Amy, As someone who has had loved ones go through the final stages of cancer, I'll repeat what the others have said here...enjoy what time you have. Wrap up whatever issues you can and give yourself and your dad a chance to truely say goodbye. Also, give yourself time to grieve, both now and later. If there is anything at all that Brian and I can do, we are just an e-mail away. We'll certainly keep you and your family in our thoughts and prayers in the coming months. Much love, Suzan

((( ... )))

my friend, i wish i had the right words to say in such a way to convey my understanding and support. i have dealt with the loss of both parents so i know what you're going through. suzan has it right but you already know that. you will be surprised by the strength you have within you. draw on it and that strength that is shared by others around you. i am here if i can help, even if it's only a word of encouragement.
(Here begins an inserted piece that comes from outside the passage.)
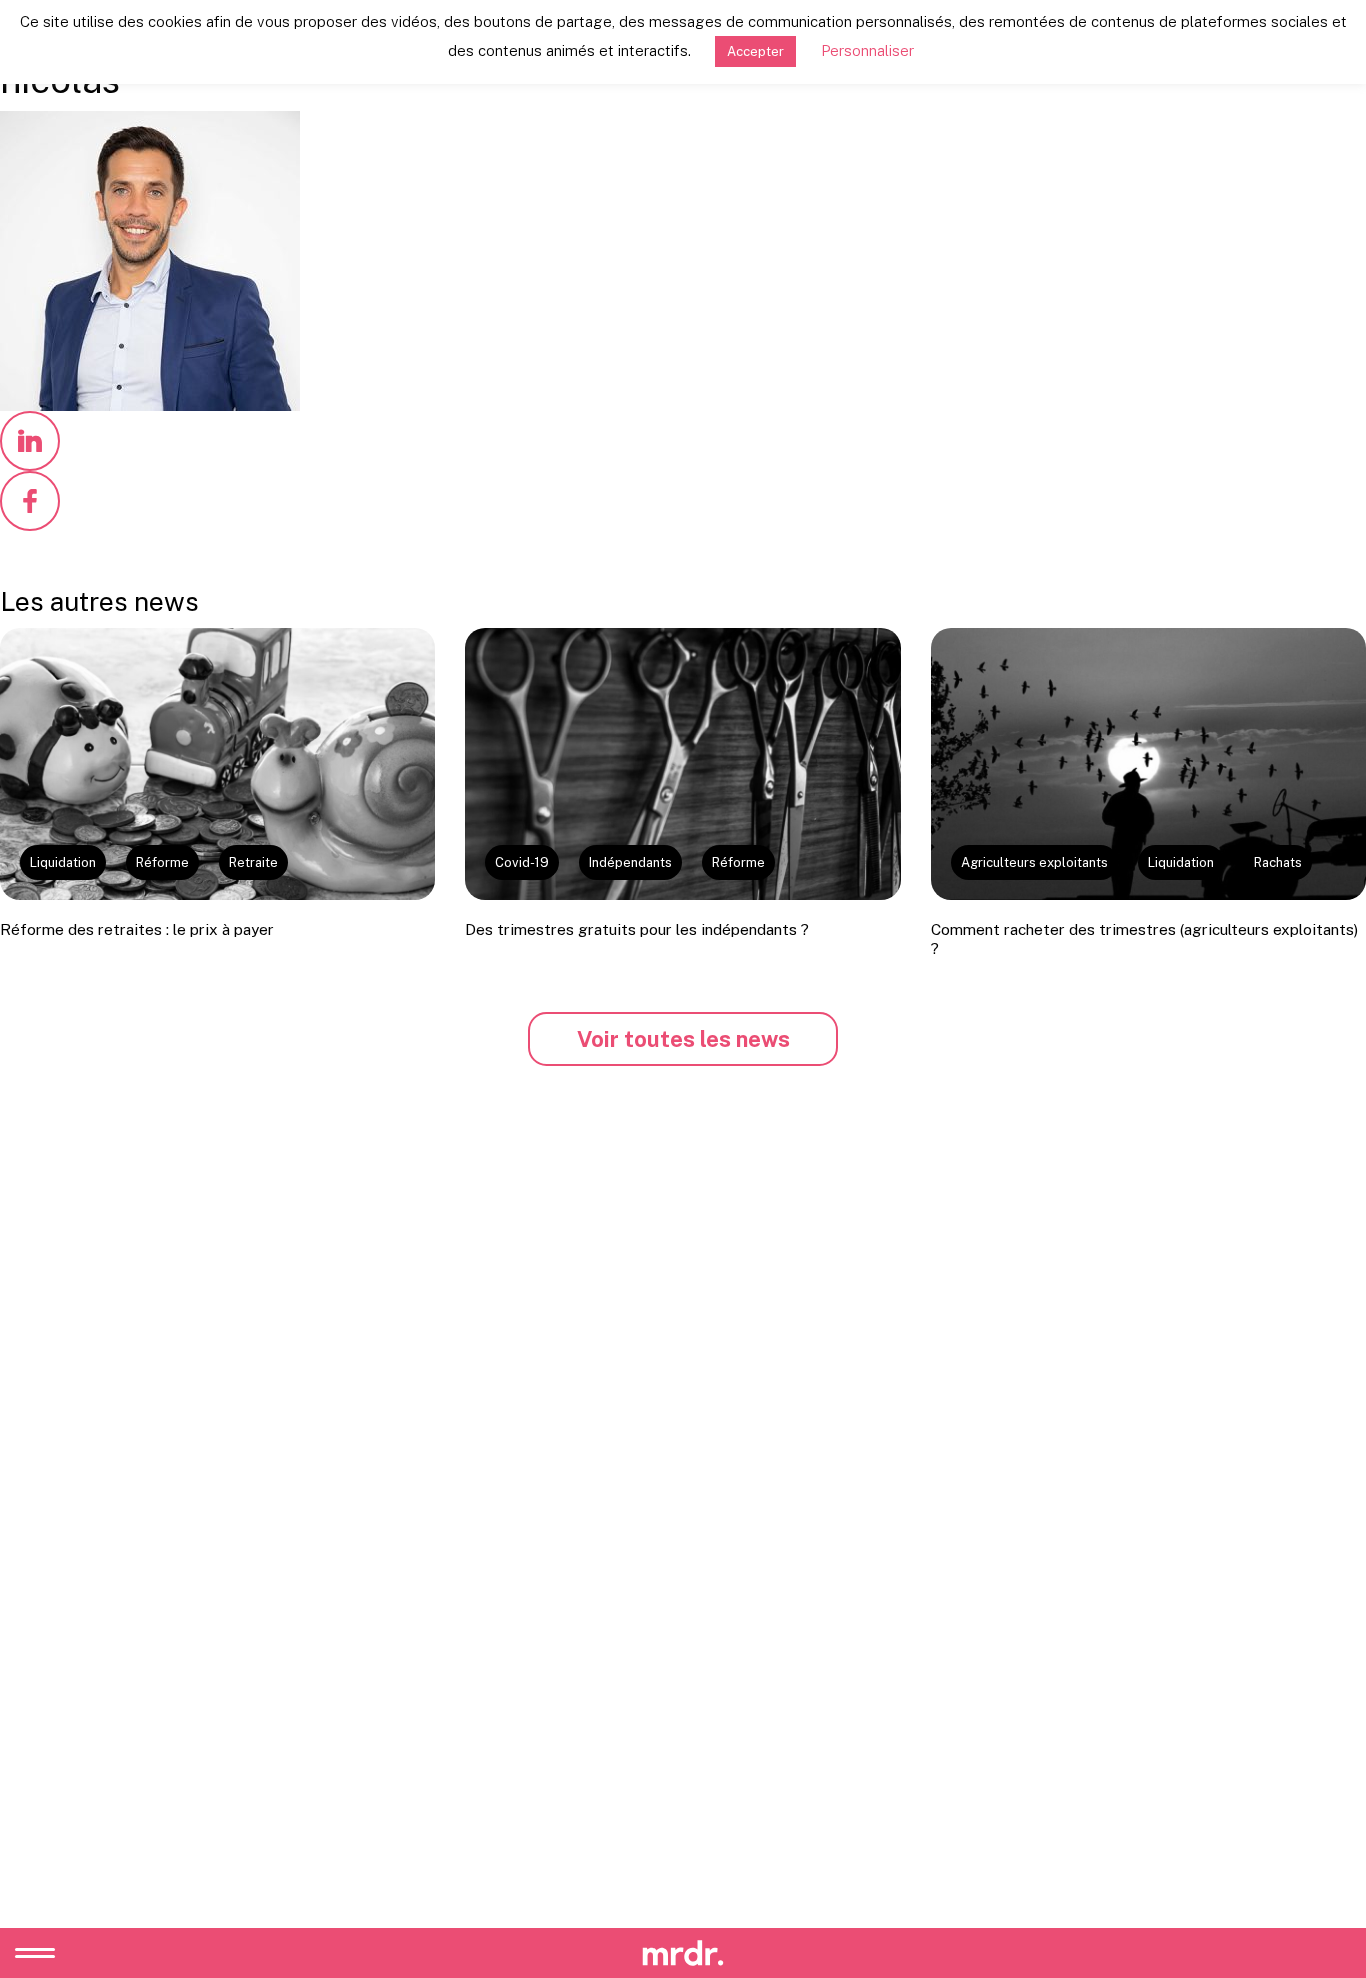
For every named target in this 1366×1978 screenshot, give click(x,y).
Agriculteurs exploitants (1034, 862)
hug hug hug hug hug hug hug hug hug hug hug hug hug hug hug hug hug hug hug hug hug hug

My heart is with you and your family.

i went through a similar time with my grandad. its tough. and at the time, when he finally went, i couldnt do anything. i remember it, because i had just come home from a really good driving lesson, and i was hyped up ready to go out for the evening. i took one look at my mum when i walked in the door, and i just knew. she wasnt crying. but i could see it in her eyes. it was tough. i couldnt even cry. but i got through it, and im sure you will too. much sympathy. and hugs of course.

As someone in a very similar situation (my father has just gone through a course of radiotherapy for two brain tumours, and has two further tumours in his chest) I wish you all the best, and the strength that you will inevitably need to carry you through this terribly tough time. Take care of yourself.